Le prime ricerche di Giovanna si svolgono in Puglia dove conosce le sorelle Chiriacò, Mariuccia e Teresa, straordinarie cantanti popolari con le quali intesse un’amicizia che la porta in quelle zone molto spesso. Le cantanti non mancano mai di segnalarle altre voci peculiari in grado di eseguire canti della tradizione locale, nei dialetti più tipici e nella ritualità che li contraddistingue. Perché se manca il contesto adatto, nel quale un canto è nato ed è utilizzato, quel canto perde la sua funzione. “Mi sono resa conto che questo rituale è fondamentale per capire la musica, così come è fondamentale conoscere chi fa la musica. Dietro ai suoni contadini ci stanno le persone e bisogna conoscerle per capire veramente la ritualità della musica. Insomma, se prima mi interessavo solo dei suoni, a poco a poco ho cercato di conoscere anche le persone attaccate a quei suoni” [Macchiarella, p. 86].

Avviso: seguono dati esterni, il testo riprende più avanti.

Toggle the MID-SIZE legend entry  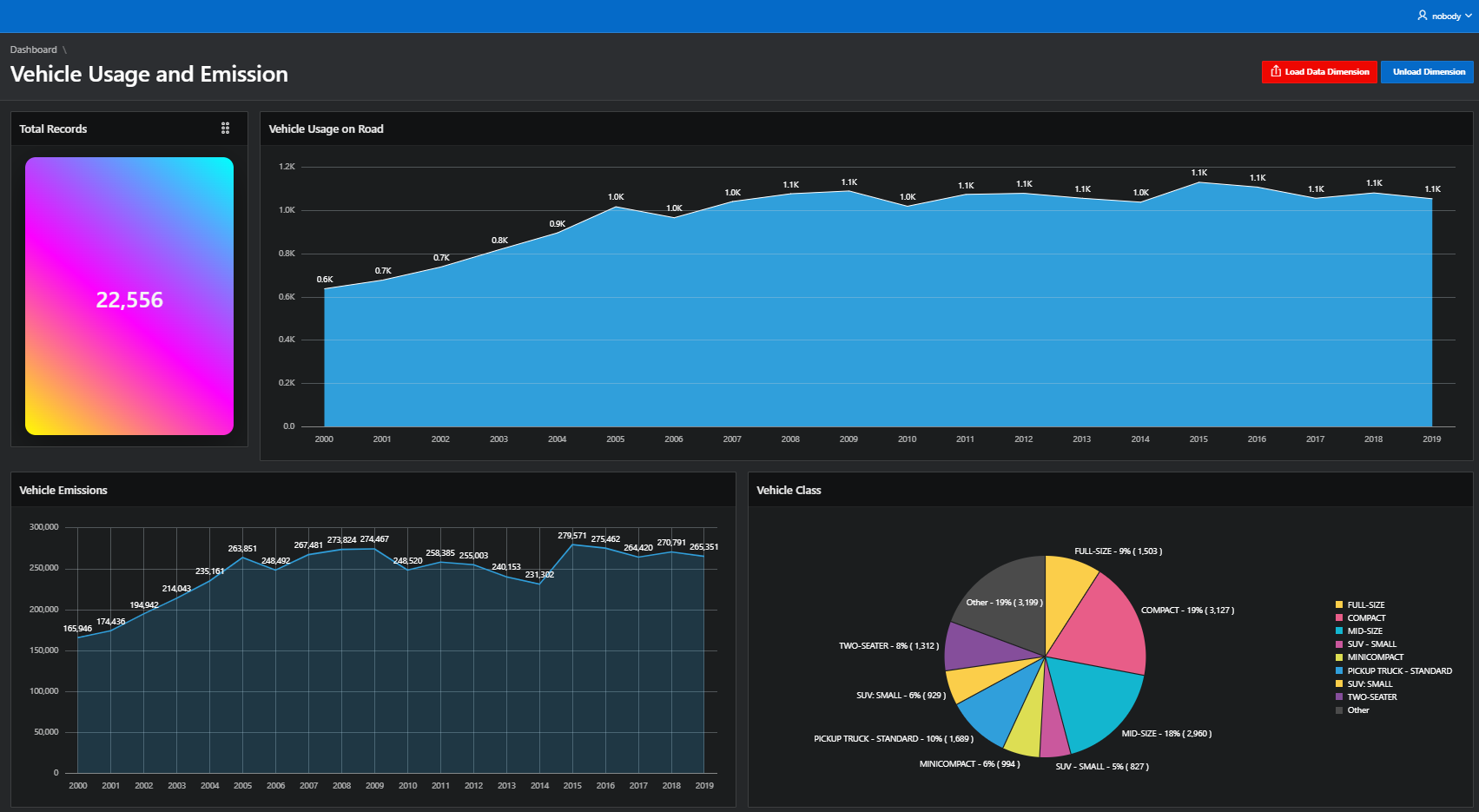[1359, 631]
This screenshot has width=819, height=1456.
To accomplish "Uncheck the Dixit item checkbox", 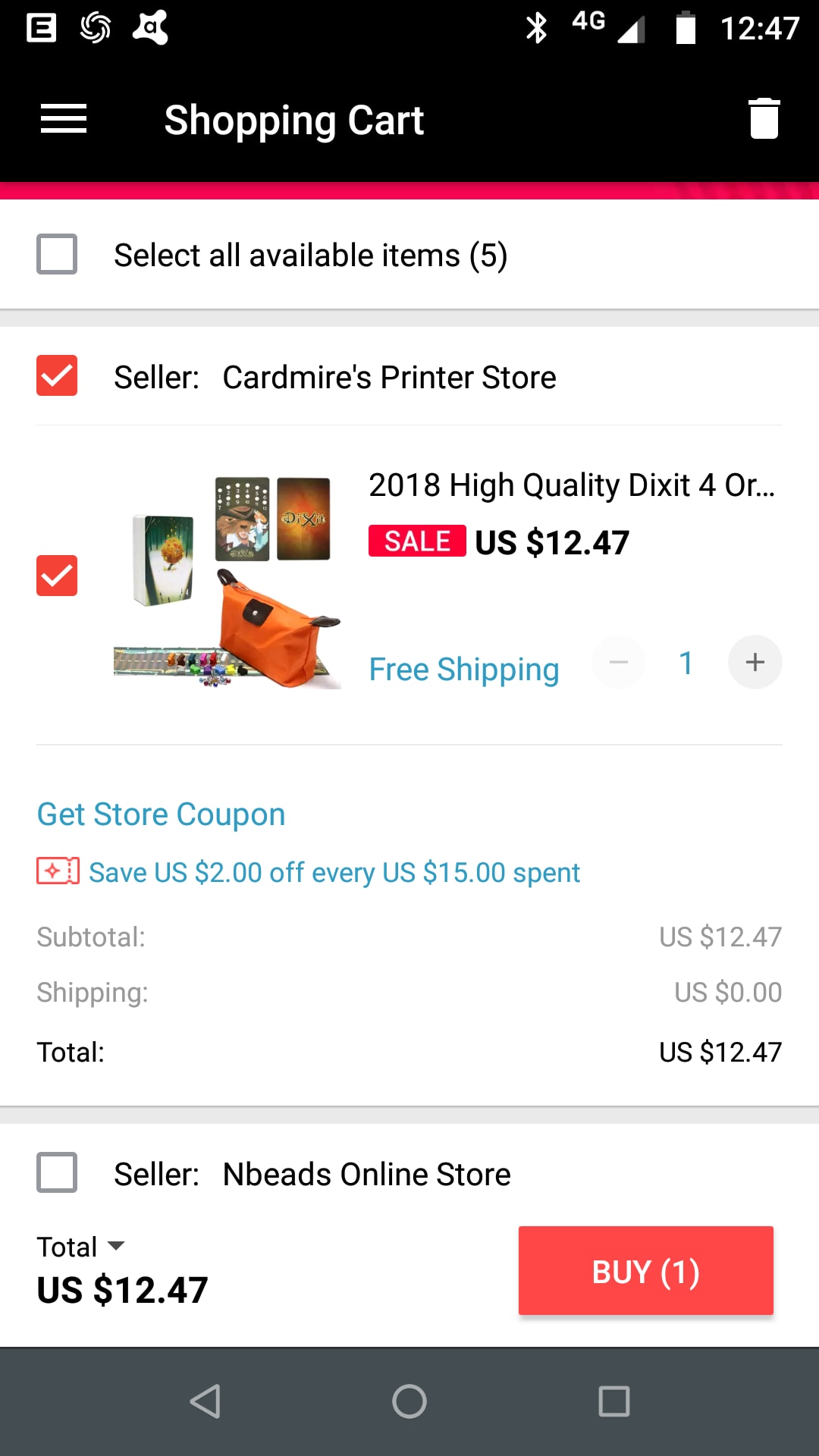I will click(x=57, y=576).
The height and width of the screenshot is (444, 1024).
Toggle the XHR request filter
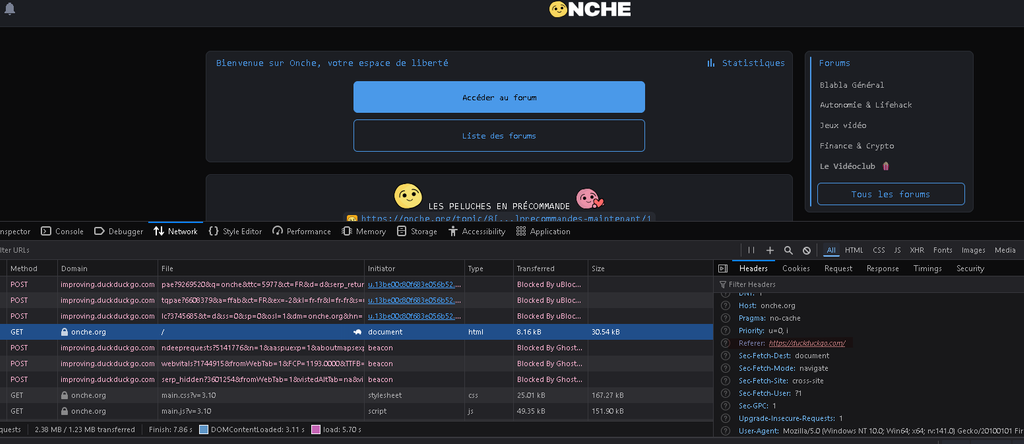point(917,250)
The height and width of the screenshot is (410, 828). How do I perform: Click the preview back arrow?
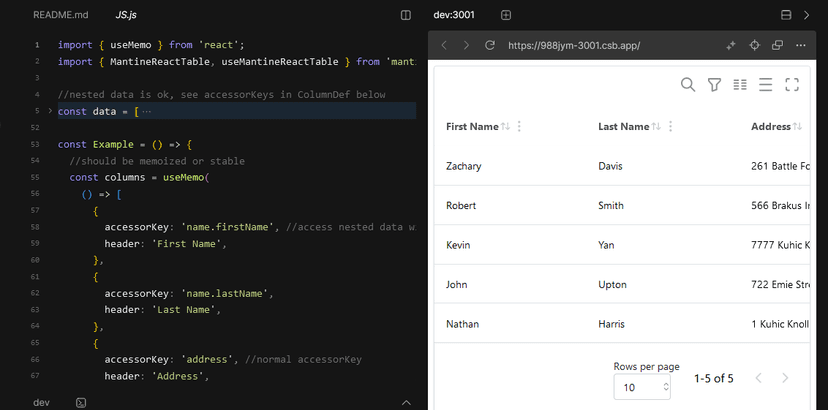445,45
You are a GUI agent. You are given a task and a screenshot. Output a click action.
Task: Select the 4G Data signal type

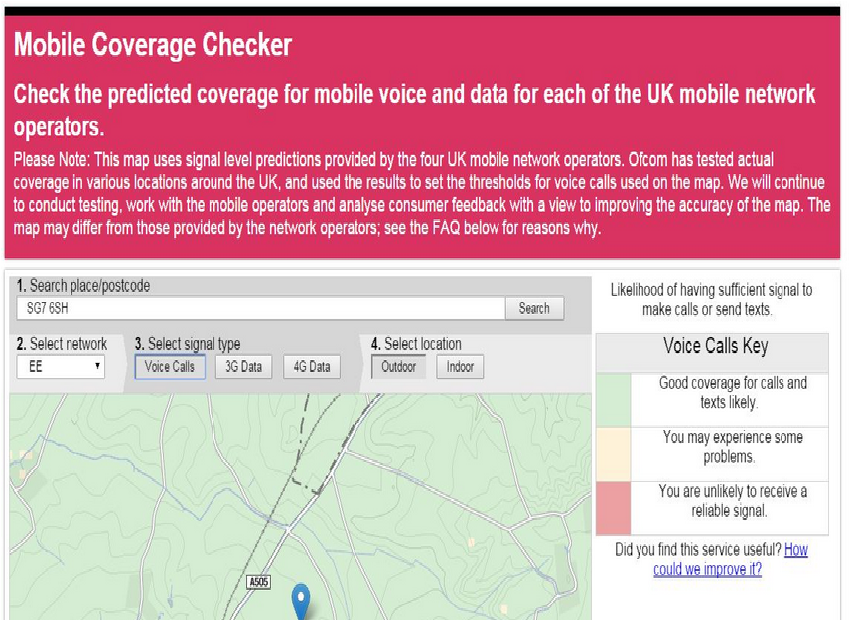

Interesse che Giovanna ha mantenuto. «Le donne della Passione ancora le andiamo a registrare con gli allievi perché è l’unico canto popolare in funzione. I canti del lavoro, non si cantano più. Al massimo troviamo canti di carcere o canti epico lirici, quelli intonati la sera all’osteria, quelli che registrava Caterina Bueno. Al tempo, la sera, in osteria, saltavano fuori anche i canti politici. Anche in tempo di pace. Oggi, invece, non nascono canti, canti sul momento attuale».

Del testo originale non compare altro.